▸ **Task instructions**:
Without any pictures, reproduce exactly the lines running from the line containing "Task: Open the Sabores Cariocas article title" through the end of the entries.

Stored data:

== Segment start ==

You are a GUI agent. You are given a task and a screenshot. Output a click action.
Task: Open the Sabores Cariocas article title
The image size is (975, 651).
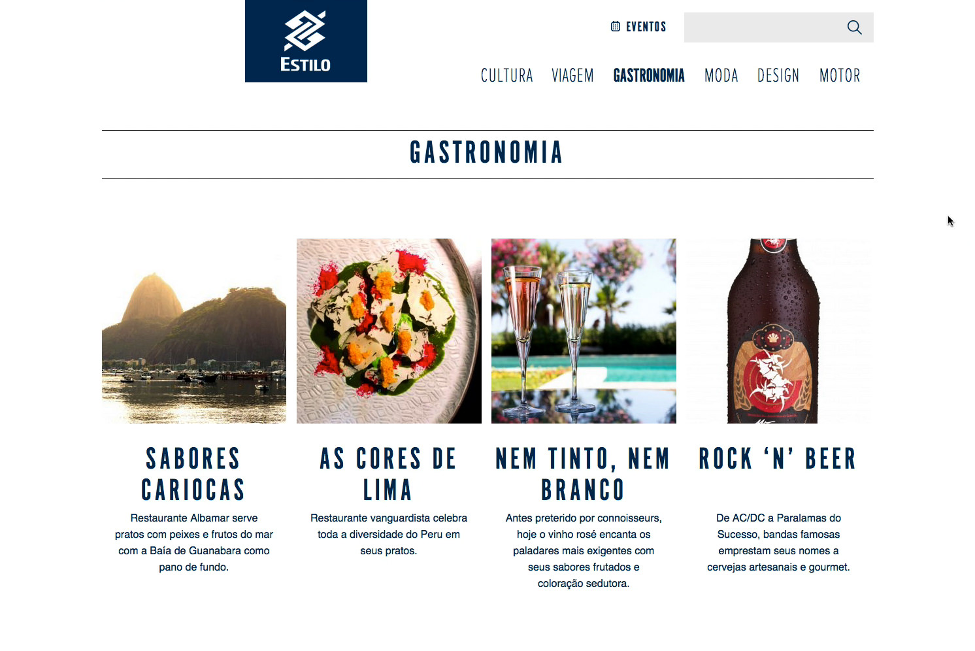point(193,474)
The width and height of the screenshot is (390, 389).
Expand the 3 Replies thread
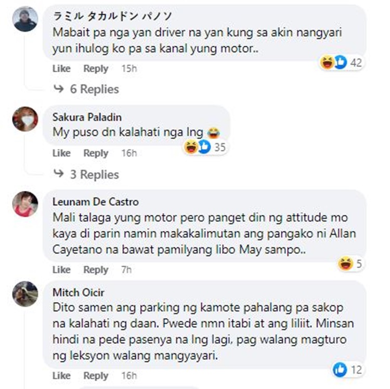[x=95, y=174]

== Segment end ==

▸ **Answer below**:
Task: Open the Sabores Cariocas article title
The image size is (975, 651).
point(193,474)
The width and height of the screenshot is (390, 389).
Expand the 3 Replies thread
[x=95, y=174]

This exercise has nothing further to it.